- [The task]
Take the lines from the line containing "The image size" through the end of the entries and output them exactly, with no pictures and nothing more.

[Collection entries]
══════════════════════════════
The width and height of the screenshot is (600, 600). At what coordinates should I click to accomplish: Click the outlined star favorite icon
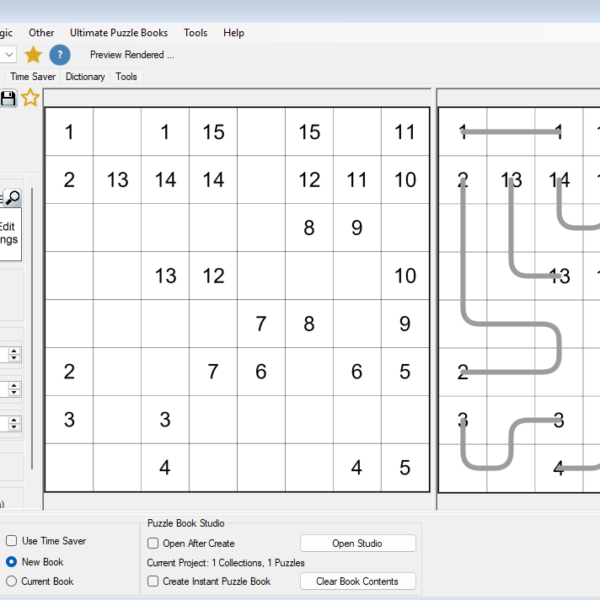30,98
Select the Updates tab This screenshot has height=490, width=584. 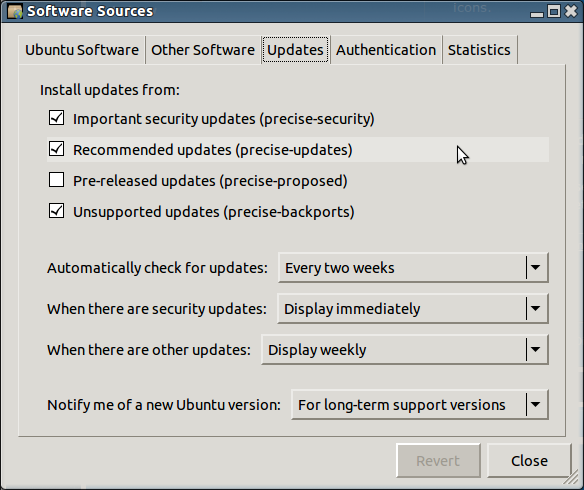tap(295, 50)
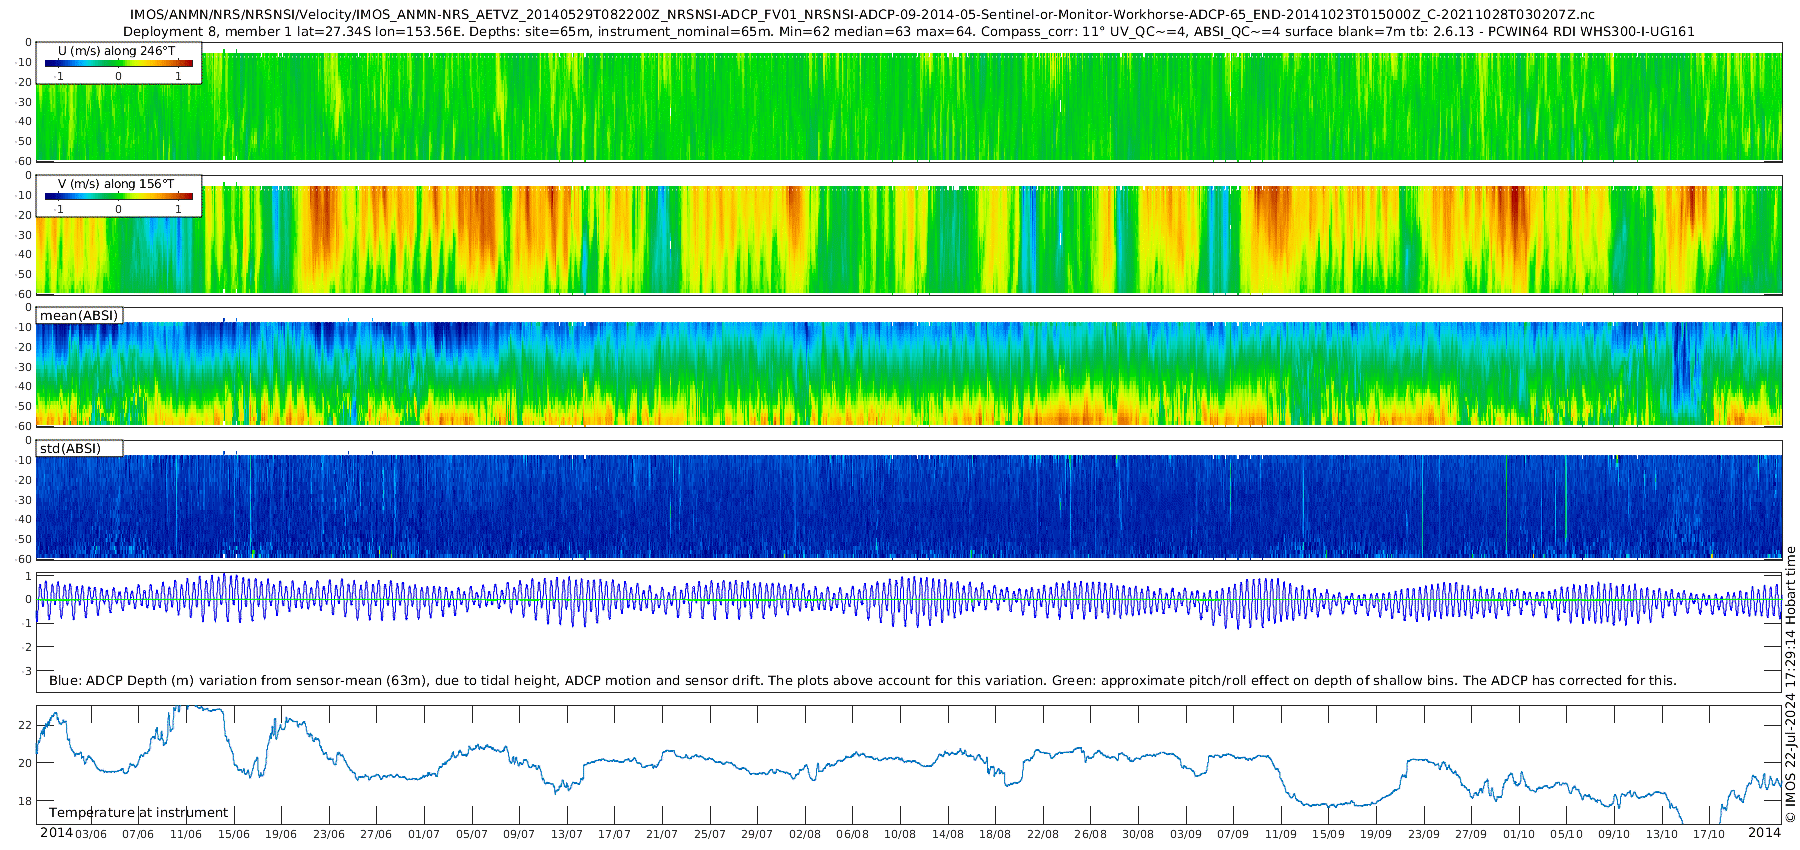Click the blue ADCP depth variation caption
1800x850 pixels.
862,681
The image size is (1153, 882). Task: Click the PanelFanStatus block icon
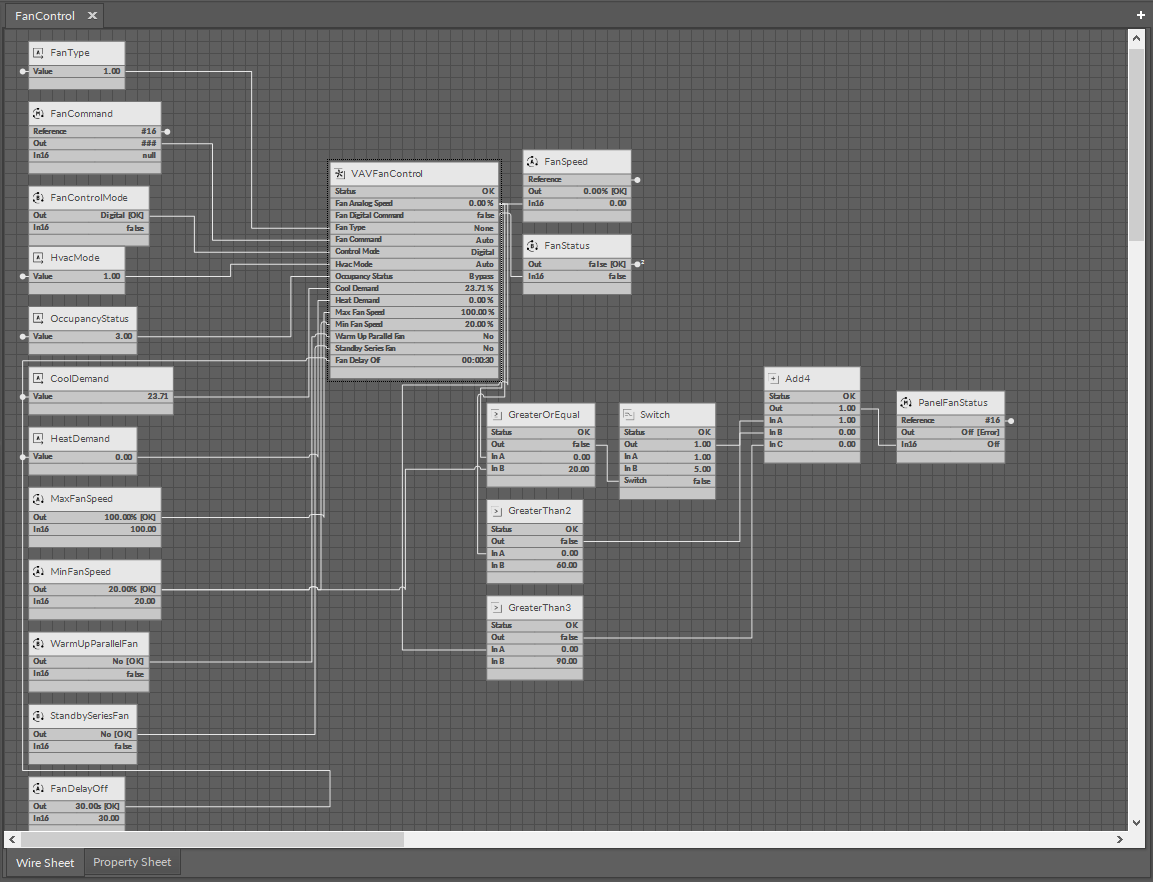(906, 403)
══════════════════════════════
- [The completed task]
The image size is (1153, 882). Task: Click the PanelFanStatus block icon
(906, 403)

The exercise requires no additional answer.